- Opening Delimiter -
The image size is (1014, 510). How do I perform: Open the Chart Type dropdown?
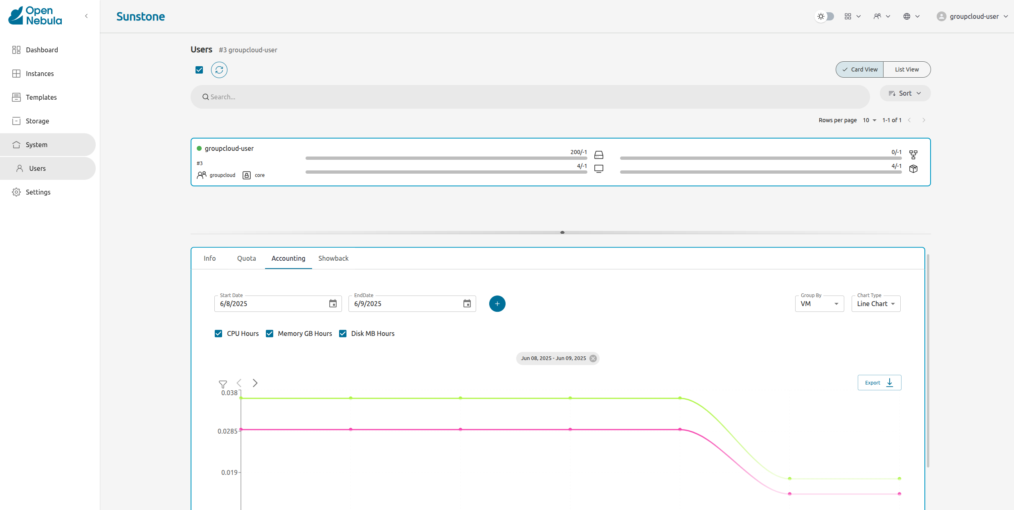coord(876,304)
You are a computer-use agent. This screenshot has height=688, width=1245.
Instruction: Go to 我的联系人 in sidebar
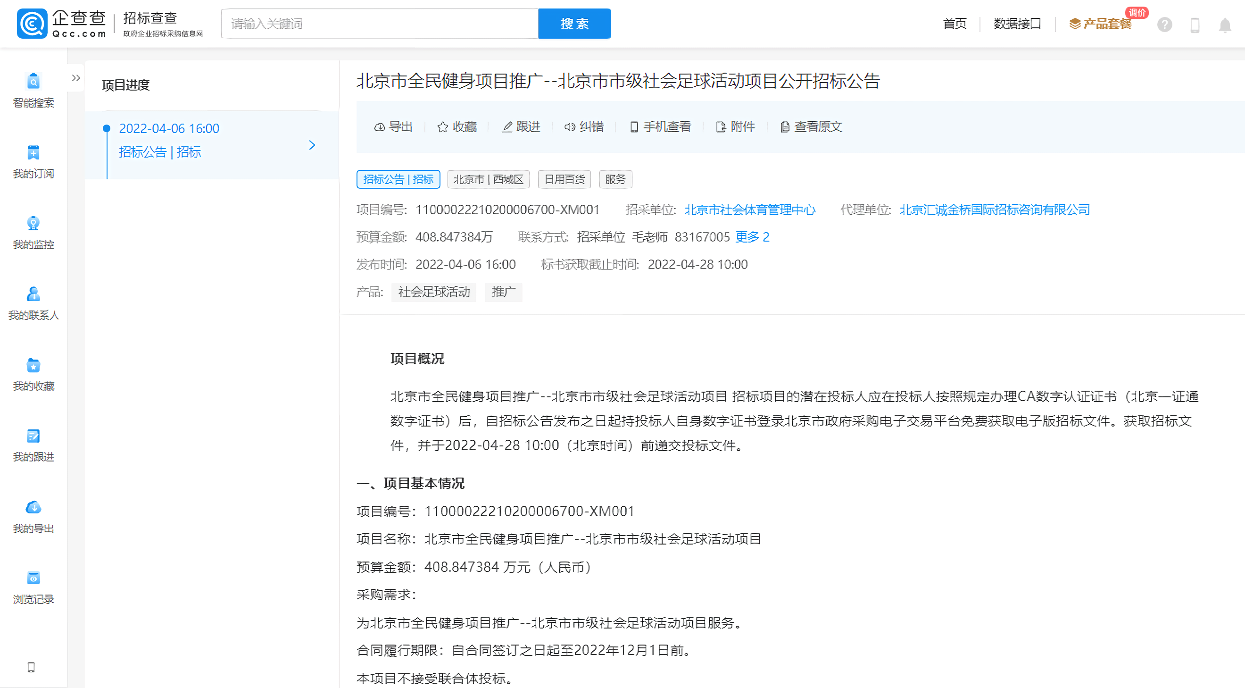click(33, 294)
- Closing Delimiter -
Task to carry out
Return the material as it stands. Leave out the pictures.

Solved problem
The image size is (1014, 510). How do I perform: Open the Chart Type dropdown?
coord(876,304)
You are a computer-use agent. This screenshot has height=688, width=1245.
Instruction: Go to 我的联系人 in sidebar
click(33, 294)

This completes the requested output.